[Target pointing data]
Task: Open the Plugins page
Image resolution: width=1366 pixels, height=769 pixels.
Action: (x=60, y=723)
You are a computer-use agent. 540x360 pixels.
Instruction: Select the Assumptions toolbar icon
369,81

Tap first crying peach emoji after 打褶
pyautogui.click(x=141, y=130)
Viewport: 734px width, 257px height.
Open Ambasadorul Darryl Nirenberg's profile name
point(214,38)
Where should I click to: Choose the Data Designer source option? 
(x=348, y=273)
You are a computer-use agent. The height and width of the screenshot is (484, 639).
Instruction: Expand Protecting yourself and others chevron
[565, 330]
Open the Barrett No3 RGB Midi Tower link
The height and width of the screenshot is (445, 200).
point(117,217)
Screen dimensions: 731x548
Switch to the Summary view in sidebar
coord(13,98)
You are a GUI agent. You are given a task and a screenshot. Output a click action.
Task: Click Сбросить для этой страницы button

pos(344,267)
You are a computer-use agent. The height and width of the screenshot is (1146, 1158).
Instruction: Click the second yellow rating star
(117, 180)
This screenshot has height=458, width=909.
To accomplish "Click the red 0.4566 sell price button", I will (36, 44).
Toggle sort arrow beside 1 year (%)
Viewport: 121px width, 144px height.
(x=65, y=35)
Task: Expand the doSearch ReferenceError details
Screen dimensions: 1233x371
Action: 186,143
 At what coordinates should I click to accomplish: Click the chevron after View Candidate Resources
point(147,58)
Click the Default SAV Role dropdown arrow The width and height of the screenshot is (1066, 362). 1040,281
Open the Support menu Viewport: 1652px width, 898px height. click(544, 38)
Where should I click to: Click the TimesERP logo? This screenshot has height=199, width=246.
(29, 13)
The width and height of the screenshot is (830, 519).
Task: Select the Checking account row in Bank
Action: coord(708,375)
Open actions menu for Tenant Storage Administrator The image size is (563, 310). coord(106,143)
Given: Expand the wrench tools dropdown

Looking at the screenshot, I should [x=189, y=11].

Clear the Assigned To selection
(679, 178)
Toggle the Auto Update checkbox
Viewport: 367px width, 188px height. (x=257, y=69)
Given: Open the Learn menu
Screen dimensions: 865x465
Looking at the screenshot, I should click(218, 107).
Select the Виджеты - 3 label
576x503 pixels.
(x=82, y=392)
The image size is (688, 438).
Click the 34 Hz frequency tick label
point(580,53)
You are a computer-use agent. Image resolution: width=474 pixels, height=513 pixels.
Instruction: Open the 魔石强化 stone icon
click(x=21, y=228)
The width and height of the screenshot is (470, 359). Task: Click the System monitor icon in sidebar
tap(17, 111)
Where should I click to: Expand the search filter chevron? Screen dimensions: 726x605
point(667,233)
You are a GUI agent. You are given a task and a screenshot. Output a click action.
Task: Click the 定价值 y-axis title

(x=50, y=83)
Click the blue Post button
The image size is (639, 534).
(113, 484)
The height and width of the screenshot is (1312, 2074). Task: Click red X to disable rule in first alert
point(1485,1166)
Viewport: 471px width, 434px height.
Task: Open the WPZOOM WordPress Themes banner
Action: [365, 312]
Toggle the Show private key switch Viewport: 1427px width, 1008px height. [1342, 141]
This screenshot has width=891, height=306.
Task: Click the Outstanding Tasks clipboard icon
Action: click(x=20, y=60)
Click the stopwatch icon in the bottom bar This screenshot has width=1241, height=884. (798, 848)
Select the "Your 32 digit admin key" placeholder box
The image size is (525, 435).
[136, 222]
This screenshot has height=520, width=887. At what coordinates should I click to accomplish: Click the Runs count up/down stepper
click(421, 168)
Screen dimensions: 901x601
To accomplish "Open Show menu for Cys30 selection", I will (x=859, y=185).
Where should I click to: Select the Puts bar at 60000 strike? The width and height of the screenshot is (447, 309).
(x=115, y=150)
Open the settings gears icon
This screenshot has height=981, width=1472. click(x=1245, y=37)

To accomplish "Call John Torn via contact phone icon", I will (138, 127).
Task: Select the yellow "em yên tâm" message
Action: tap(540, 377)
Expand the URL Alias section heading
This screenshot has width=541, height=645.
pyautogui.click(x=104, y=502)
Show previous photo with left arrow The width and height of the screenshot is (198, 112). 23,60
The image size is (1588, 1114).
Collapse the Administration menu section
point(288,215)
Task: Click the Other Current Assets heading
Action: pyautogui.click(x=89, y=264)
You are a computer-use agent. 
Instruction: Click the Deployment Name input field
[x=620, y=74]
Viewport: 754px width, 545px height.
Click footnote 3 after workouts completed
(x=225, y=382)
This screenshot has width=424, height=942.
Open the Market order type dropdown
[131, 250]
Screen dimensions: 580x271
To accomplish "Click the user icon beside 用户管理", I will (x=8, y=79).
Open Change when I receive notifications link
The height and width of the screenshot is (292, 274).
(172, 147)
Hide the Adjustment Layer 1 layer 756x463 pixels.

▶ _CHALLENGE_: Which lines of the entries contain the word "menu"? Extract each of them in full.

▶ _WORKED SOLUTION_:
Open the Support menu Viewport: 1652px width, 898px height. click(544, 38)
Open actions menu for Tenant Storage Administrator The image size is (563, 310). coord(106,143)
Given: Open the Learn menu
To accomplish "Open Show menu for Cys30 selection", I will (x=859, y=185).
Collapse the Administration menu section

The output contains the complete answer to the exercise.